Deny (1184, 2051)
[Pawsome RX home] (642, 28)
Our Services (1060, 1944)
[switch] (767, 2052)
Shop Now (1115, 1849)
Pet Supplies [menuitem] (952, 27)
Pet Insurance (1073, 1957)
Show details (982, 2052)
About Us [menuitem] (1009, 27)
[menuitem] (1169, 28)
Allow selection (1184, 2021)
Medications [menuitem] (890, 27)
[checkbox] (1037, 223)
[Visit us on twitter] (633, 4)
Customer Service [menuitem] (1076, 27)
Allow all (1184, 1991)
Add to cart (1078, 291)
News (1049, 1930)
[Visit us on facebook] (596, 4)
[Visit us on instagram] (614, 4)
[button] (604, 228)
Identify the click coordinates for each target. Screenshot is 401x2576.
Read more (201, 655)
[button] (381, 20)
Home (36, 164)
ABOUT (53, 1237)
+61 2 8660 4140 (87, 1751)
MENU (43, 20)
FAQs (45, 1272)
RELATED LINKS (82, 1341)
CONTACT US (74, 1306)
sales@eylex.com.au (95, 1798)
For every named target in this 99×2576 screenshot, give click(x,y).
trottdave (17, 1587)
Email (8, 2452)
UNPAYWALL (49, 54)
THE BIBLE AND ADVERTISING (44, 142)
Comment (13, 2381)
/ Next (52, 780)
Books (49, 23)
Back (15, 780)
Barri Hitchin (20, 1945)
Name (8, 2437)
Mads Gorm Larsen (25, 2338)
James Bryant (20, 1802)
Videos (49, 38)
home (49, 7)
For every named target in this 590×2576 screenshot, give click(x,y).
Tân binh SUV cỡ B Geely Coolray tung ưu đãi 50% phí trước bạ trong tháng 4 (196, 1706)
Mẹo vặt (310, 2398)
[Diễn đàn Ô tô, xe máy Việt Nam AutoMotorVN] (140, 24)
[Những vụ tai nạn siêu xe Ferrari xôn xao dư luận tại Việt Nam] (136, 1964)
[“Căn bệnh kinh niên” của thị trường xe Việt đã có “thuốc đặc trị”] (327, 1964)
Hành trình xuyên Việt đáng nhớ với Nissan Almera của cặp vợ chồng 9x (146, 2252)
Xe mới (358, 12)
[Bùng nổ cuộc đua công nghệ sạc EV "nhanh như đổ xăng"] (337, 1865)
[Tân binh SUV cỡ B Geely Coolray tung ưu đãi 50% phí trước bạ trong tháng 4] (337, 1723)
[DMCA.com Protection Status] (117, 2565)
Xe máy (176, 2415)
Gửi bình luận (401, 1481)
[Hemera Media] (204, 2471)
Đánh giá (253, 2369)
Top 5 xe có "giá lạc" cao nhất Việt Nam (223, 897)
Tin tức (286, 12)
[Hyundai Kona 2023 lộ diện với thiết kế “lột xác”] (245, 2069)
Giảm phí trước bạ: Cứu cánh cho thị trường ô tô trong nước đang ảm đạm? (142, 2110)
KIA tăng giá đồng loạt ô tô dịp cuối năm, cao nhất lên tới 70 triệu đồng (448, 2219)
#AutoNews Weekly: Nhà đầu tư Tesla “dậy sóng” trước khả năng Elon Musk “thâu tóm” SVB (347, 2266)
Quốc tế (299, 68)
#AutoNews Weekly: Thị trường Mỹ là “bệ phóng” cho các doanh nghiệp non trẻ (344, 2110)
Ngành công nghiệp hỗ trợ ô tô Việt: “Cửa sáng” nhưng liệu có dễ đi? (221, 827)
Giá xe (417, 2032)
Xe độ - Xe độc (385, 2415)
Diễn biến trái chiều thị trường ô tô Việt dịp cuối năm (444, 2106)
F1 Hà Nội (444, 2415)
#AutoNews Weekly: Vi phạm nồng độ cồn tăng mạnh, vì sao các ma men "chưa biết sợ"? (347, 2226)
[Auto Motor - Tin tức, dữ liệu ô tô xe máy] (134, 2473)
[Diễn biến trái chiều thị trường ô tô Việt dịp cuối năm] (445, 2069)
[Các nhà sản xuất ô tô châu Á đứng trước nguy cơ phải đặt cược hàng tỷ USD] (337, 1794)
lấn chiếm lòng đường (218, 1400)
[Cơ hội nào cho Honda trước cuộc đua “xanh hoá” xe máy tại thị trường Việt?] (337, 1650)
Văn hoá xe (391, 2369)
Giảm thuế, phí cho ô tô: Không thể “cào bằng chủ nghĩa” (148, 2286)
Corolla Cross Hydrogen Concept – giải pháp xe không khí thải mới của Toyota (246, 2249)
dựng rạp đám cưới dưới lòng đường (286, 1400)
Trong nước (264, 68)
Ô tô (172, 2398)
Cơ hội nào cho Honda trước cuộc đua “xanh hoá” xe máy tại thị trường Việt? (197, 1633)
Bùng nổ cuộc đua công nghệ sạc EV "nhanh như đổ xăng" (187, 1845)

-- What you are asked to do --
Return all lines of the data in which the string "click" appears.

-- Solution for this exercise --
Identify the click coordinates for each target. Screenshot is 401x2576.
For every named target in this 99×2576 screenshot, give click(x,y).
For every named target in this 590×2576 screenshot, give click(x,y).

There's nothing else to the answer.